**TO DO**
Looking at the listing below, how many lines include "Select"? Answer with the number only.

**DATASET RECORDS**
○ ○ ○

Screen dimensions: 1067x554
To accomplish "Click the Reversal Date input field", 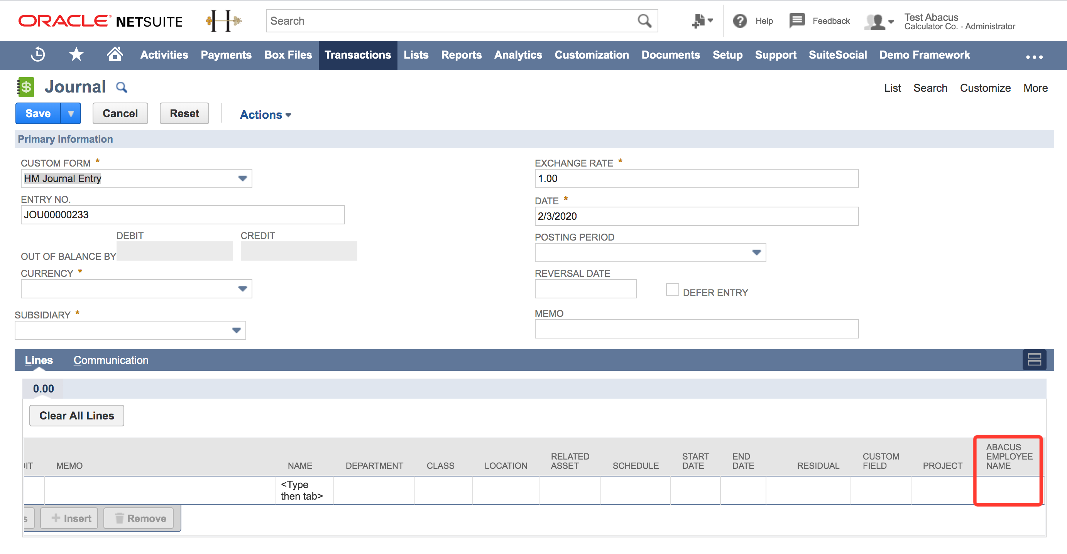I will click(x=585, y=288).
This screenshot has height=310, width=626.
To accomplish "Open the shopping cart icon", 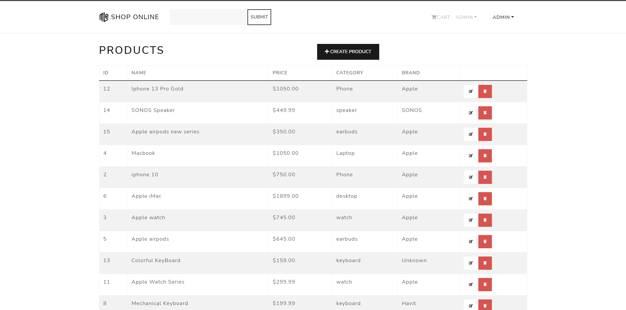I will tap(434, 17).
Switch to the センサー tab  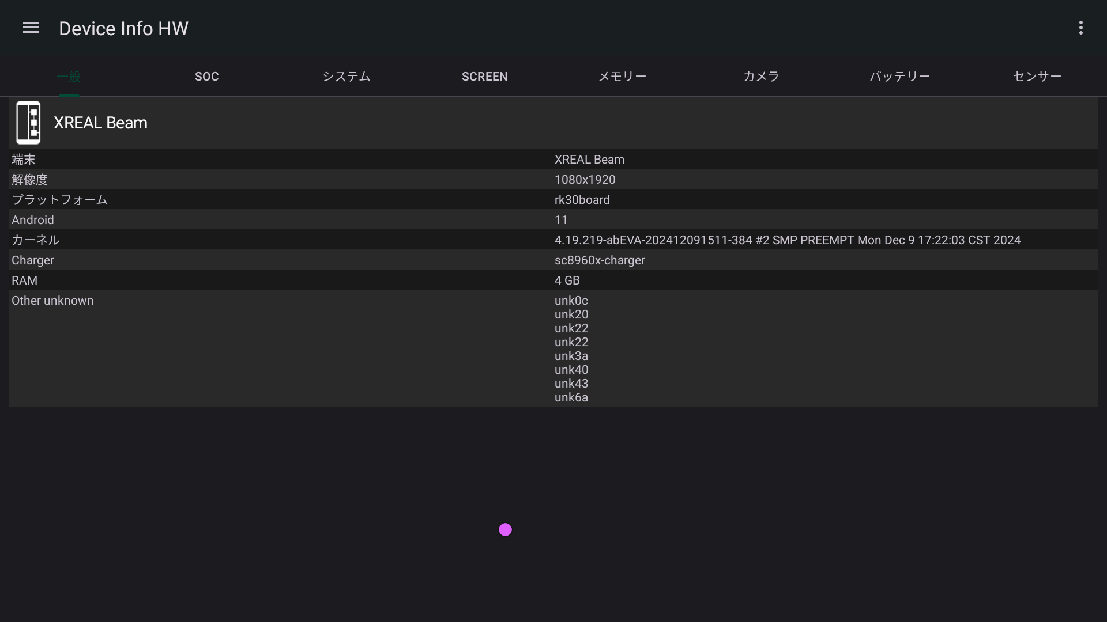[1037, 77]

○ ○ ○

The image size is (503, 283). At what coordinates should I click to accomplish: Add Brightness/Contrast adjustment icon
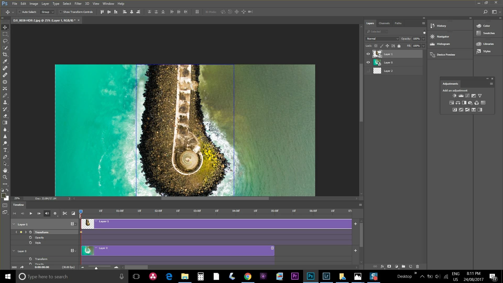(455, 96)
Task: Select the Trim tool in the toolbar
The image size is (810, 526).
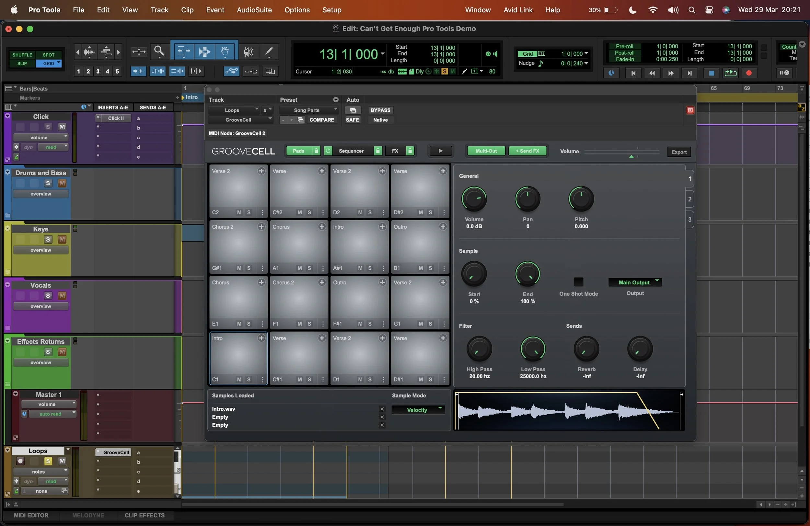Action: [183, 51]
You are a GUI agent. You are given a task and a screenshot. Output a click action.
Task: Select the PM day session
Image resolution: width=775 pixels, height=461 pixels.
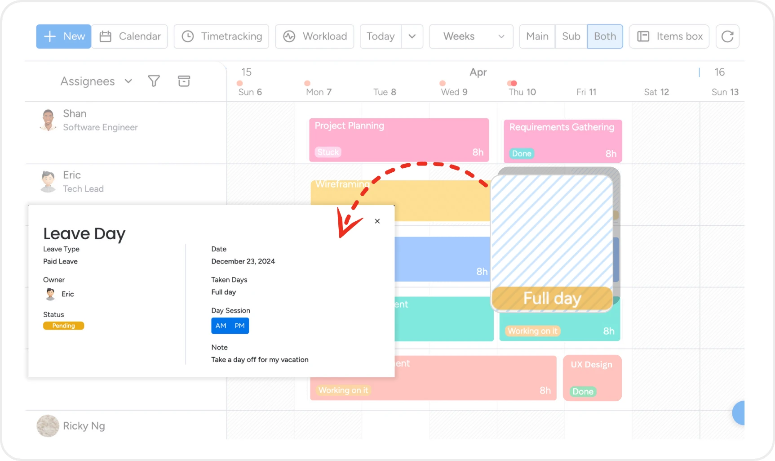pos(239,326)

○ ○ ○

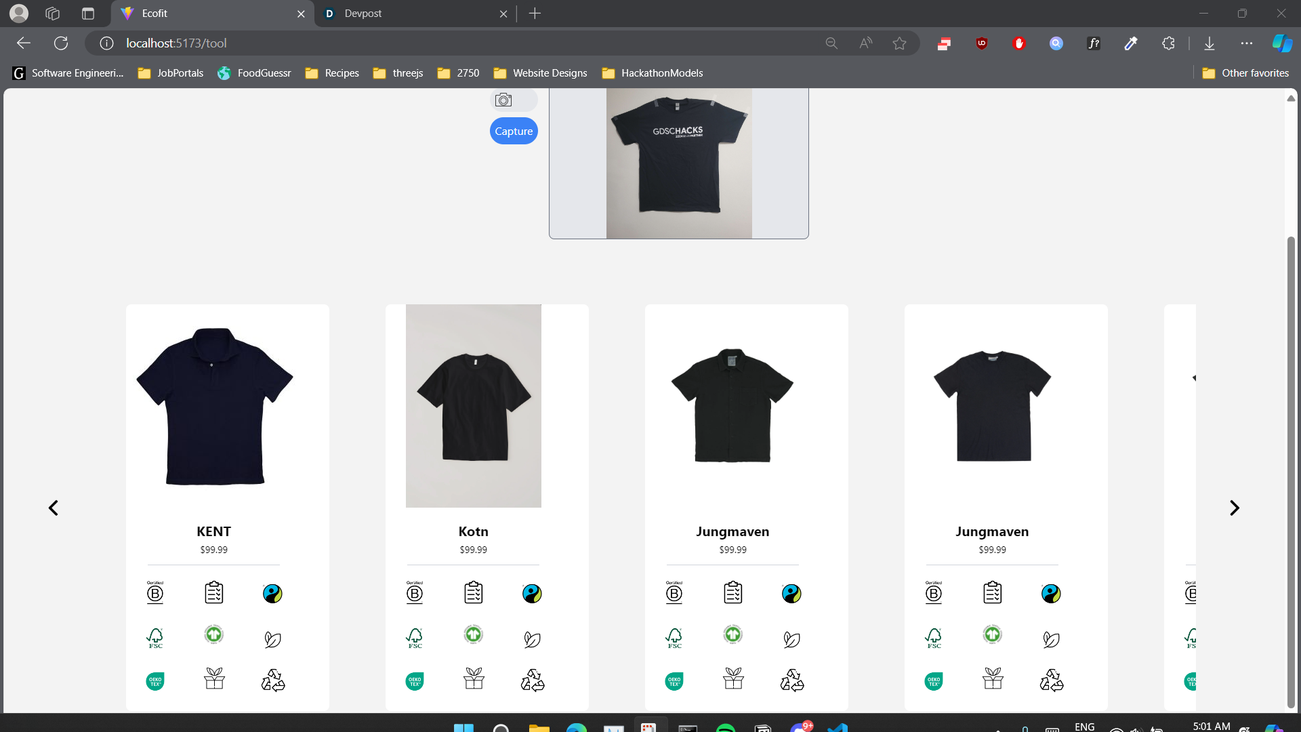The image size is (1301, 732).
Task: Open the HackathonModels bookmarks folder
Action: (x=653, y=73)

○ ○ ○

**TASK OUTPUT**
2